Start

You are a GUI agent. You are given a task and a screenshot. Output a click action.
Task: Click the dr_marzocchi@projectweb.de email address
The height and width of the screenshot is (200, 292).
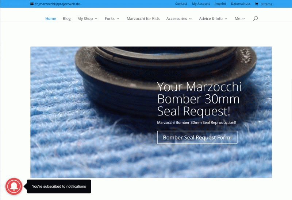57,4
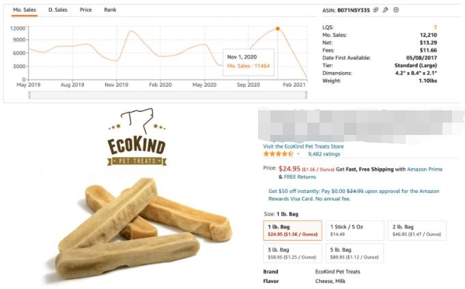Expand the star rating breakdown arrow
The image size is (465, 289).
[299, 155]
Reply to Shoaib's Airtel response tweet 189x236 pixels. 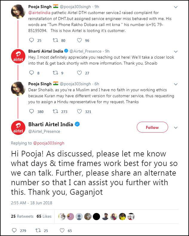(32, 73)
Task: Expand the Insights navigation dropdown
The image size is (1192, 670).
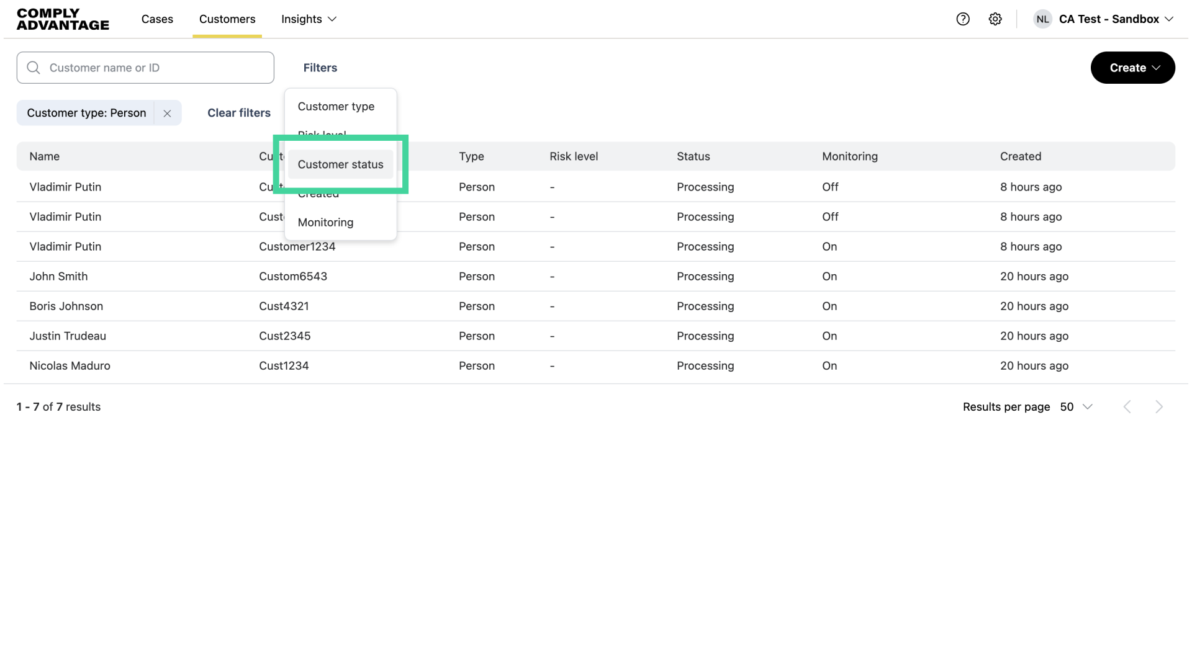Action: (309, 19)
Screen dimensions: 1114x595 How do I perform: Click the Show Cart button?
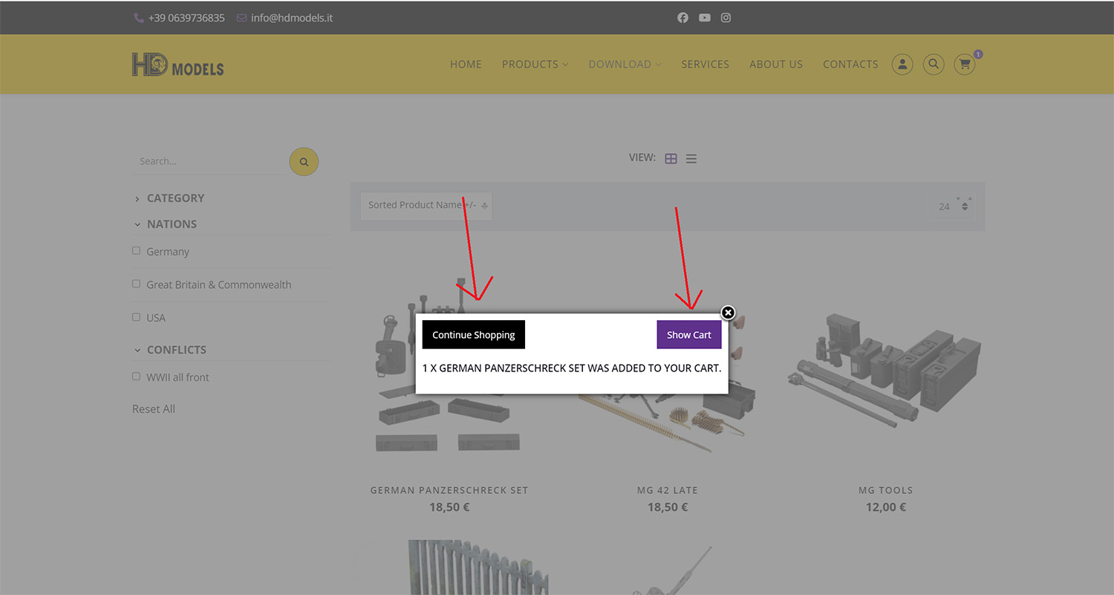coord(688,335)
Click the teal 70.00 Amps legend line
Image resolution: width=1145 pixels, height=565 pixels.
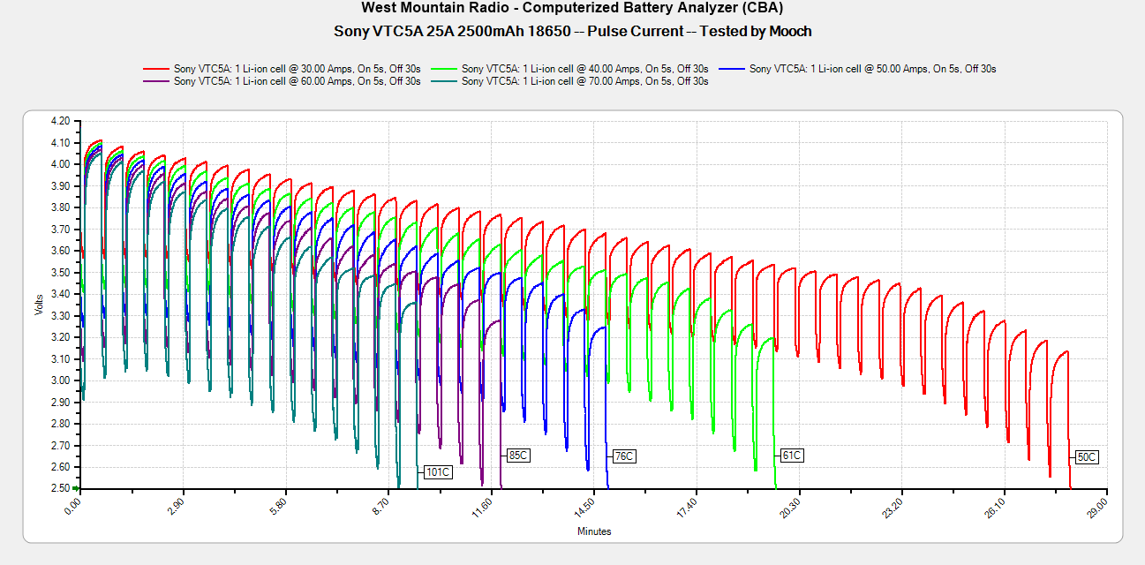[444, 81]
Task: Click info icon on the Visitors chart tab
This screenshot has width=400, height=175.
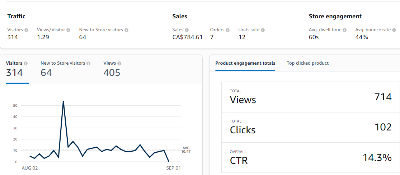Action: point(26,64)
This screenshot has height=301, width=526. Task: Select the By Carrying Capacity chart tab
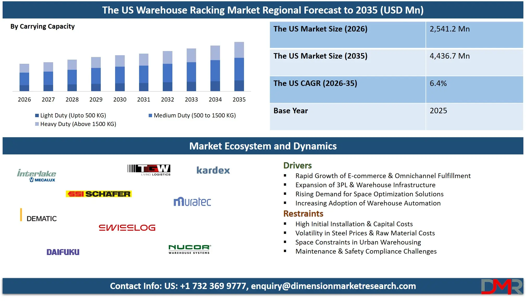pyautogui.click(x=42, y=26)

End
Start

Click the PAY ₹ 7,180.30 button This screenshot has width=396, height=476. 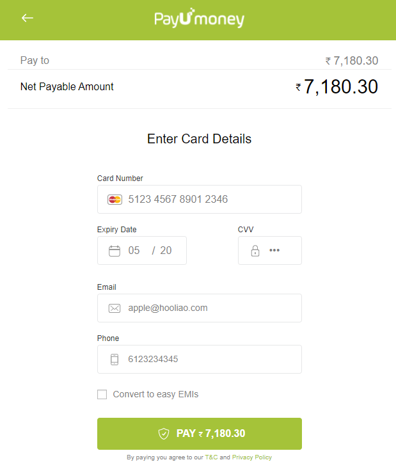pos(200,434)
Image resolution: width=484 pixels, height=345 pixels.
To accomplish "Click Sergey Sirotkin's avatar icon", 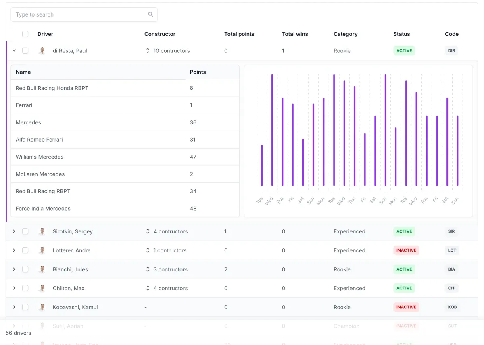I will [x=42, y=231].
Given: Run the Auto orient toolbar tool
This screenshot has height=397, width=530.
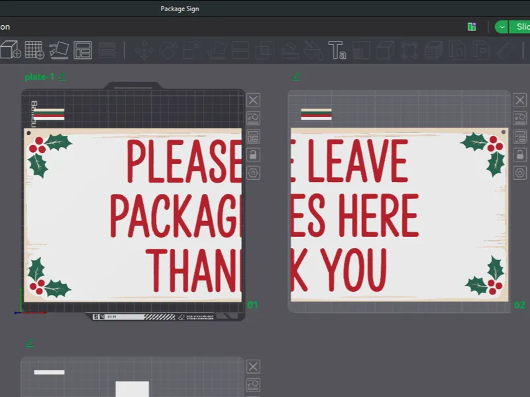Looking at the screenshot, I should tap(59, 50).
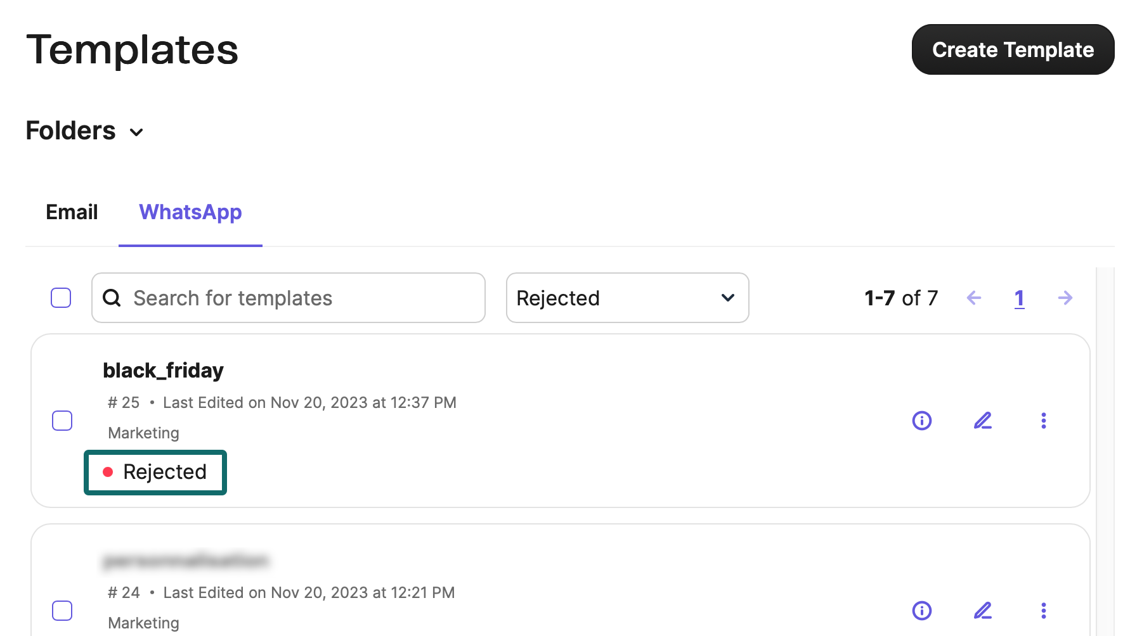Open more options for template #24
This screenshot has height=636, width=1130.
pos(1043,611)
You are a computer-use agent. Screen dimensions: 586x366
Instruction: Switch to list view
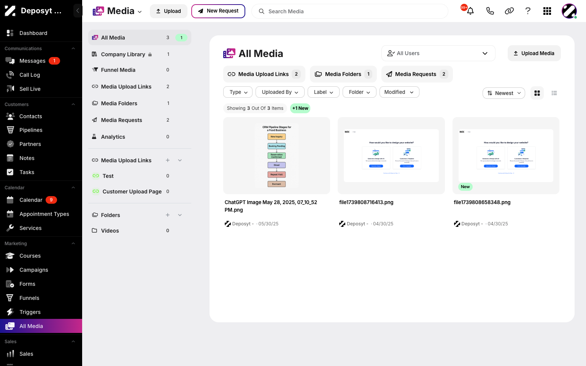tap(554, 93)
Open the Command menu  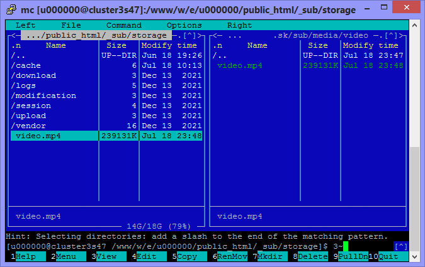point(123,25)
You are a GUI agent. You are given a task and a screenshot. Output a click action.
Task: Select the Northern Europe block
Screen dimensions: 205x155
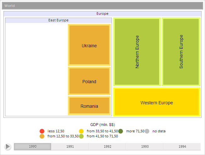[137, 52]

End
Start

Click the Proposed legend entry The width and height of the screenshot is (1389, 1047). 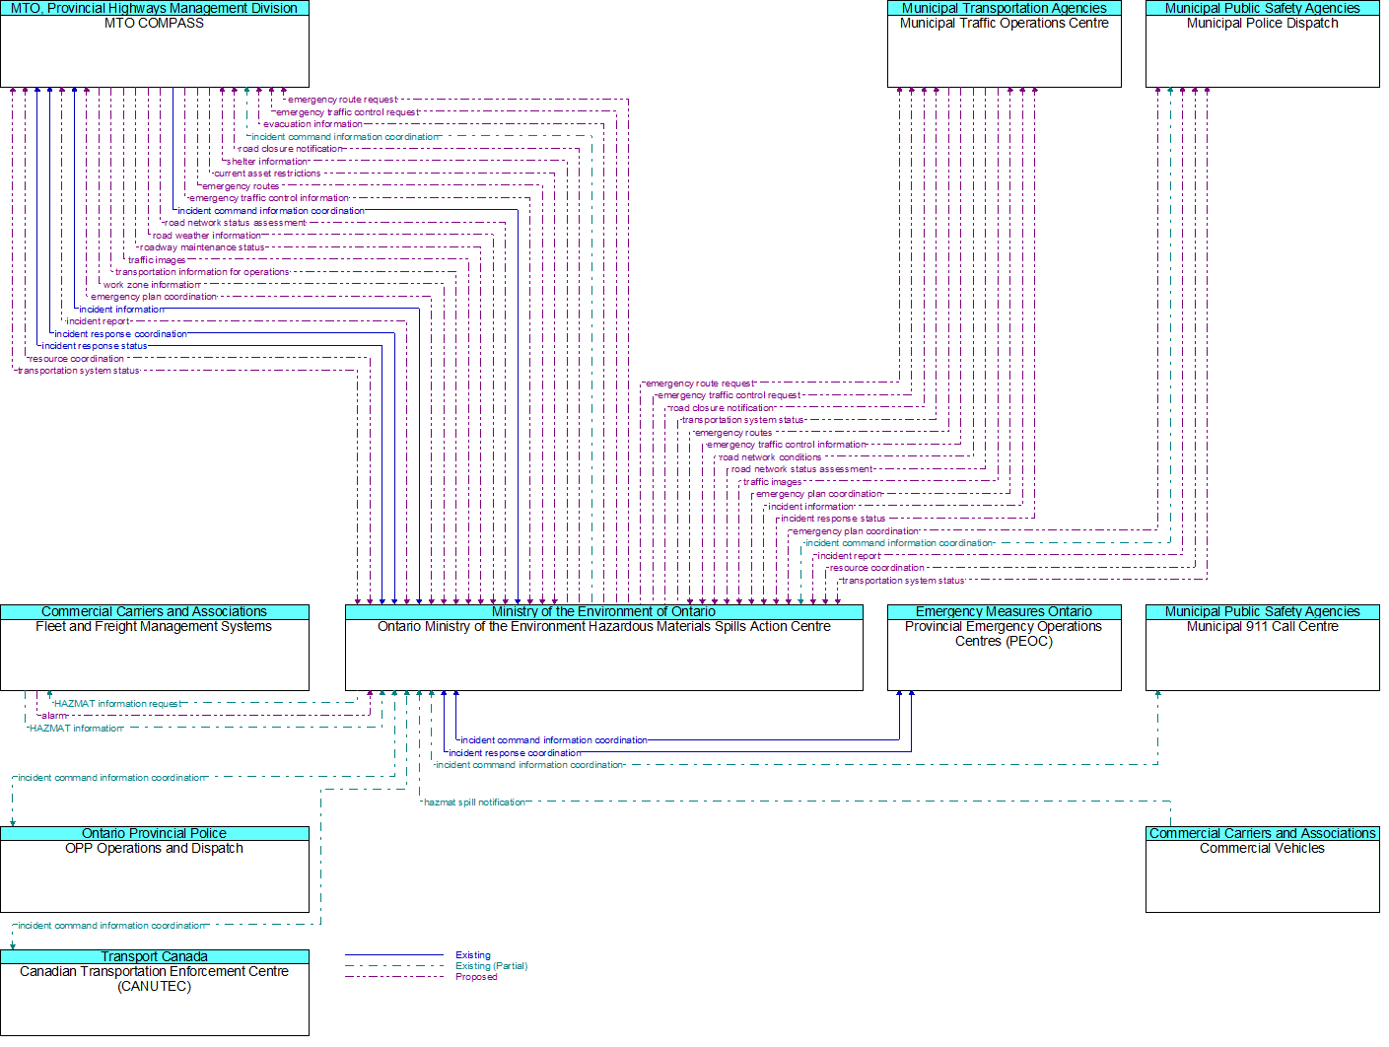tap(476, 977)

End

**Work to do**
Will you transfer the data above, starting at the line that contains "This screenshot has height=301, width=526." and stopping after the line that contains "pyautogui.click(x=42, y=26)", with 100 added to each coordinate in the answers? Leave the pictures out.

**Task answer**
This screenshot has height=301, width=526. Task: Select the By Carrying Capacity chart tab
pyautogui.click(x=142, y=126)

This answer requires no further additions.